Holidazed and Coping with Infertility (and Everything Else)
A dear friend and colleague brought this word to my attention last week.
That was last week.
Because now there really is a before and after.
Last Thursday was only a week ago. But now it's before. And it feels like a year ago. A lifetime ago.
And just think, that word surfaced then. Before. Now it's even harder to focus on the holidays.
What does holidaze mean?
I'd like to think, in the best possible way, that it means to dazzle. That's the optimist in me. Dazzled by the lights, which I love. Dazzled by the music, which I love, even after hearing songs dozens and dozens of times. Dazzled by the beautiful colors of wrapping paper. Which, yes, I love.

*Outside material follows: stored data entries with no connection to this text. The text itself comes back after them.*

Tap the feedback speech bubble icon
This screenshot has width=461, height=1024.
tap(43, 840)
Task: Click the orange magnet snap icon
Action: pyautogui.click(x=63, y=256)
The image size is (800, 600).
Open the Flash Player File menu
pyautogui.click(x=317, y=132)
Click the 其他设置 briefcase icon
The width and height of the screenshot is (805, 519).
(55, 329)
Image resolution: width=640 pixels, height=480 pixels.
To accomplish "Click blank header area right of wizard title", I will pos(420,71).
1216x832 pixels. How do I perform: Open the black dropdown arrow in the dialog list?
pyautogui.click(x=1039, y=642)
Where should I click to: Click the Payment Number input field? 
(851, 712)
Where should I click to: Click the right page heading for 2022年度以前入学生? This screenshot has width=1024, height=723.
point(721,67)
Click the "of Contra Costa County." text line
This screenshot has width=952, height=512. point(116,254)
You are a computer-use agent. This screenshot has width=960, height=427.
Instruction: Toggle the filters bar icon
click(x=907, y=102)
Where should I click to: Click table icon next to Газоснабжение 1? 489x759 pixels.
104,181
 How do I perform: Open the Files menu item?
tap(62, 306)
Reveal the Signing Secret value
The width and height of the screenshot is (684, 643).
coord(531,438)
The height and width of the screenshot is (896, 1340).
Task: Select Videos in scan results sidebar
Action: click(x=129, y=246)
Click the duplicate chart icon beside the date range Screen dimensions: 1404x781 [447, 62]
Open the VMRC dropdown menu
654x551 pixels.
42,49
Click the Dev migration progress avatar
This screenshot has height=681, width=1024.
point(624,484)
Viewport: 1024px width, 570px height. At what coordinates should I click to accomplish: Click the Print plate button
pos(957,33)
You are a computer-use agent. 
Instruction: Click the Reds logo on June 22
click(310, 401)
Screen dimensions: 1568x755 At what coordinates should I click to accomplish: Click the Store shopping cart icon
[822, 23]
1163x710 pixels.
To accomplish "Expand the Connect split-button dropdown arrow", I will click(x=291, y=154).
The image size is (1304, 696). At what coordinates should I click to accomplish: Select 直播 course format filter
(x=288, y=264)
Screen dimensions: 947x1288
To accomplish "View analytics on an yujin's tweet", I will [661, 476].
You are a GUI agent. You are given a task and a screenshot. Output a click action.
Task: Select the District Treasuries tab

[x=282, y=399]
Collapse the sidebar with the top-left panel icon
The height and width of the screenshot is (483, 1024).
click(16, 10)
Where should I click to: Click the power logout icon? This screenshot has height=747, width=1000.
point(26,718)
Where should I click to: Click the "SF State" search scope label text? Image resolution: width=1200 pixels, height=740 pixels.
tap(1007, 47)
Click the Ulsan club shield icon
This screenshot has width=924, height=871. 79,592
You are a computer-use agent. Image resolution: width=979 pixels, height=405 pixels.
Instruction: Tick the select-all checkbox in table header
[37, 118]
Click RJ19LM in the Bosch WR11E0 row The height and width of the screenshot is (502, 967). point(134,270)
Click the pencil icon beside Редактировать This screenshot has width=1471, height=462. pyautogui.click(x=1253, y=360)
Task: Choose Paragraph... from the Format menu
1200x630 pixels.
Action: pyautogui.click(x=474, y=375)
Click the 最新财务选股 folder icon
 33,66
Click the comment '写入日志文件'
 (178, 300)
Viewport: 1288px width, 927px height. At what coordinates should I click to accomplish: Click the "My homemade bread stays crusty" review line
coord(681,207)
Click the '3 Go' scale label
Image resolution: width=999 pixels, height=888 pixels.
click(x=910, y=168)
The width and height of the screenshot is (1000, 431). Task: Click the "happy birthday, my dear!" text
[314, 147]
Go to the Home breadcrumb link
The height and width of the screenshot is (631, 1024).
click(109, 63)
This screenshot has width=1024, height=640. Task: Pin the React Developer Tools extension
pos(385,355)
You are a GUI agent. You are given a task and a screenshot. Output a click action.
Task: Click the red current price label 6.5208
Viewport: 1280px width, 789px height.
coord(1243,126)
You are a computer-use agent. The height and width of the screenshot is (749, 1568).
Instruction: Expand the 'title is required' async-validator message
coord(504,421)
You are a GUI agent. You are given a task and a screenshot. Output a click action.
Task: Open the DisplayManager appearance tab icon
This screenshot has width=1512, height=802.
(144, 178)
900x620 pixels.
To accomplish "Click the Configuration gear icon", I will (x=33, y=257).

Not too sure that was what was meant by the word though. In fact, I'm pretty sure that holidazed means just what it sounds like. Dazed. Glassy-eyed. Overdone. Spent.
A lot of us know what that feels like. And with infertility, it's worse. We start the season off, holidazed. Another season with no good news, no pregnancy, no baby in arms.
Holidazed. Stunned. Dazed. Done. Overdone. Spent.
We need to find a way to regroup. All of us. When bad news and sorrow seem to surround and overwhelm us, we need to look at the smaller, simpler things.
Ok, maybe you don't. I do.
Ways to Regroup During Holiday Stress
I feel my breath. I don't just remind you to do it. I do it. I breathe. I appreciate the breath I take in. I enjoy it as if it were something lovely to savor. Because it is.
I look up at the sky. Revel in the several thousand shades of grey. The sun bravely peeking through. The stars, millions of miles away.
Small things. Simple things.
That's the way I fight against holidaze.
I enjoy my body. Which is not perfect. Not by a long shot. How amazing it is that when I want to get up and move, everything that needs to happen, does. Like a miracle. Small things, all in the proper sequence, have to happen to get up and move. My body may have more or less flesh on it than I would like; may be more or less toned than I would like; may have more or less systems that work perfectly than I would like and yet...
It all works well enough for me to get up and move when I want to.
A small miracle.
Unless you can't.
Find the miracles in the small things. The things that you do have. The breaths you are able to take.
Getting up and moving.
Perfect antidote to holidazed?
Appreciate the miracles in this moment.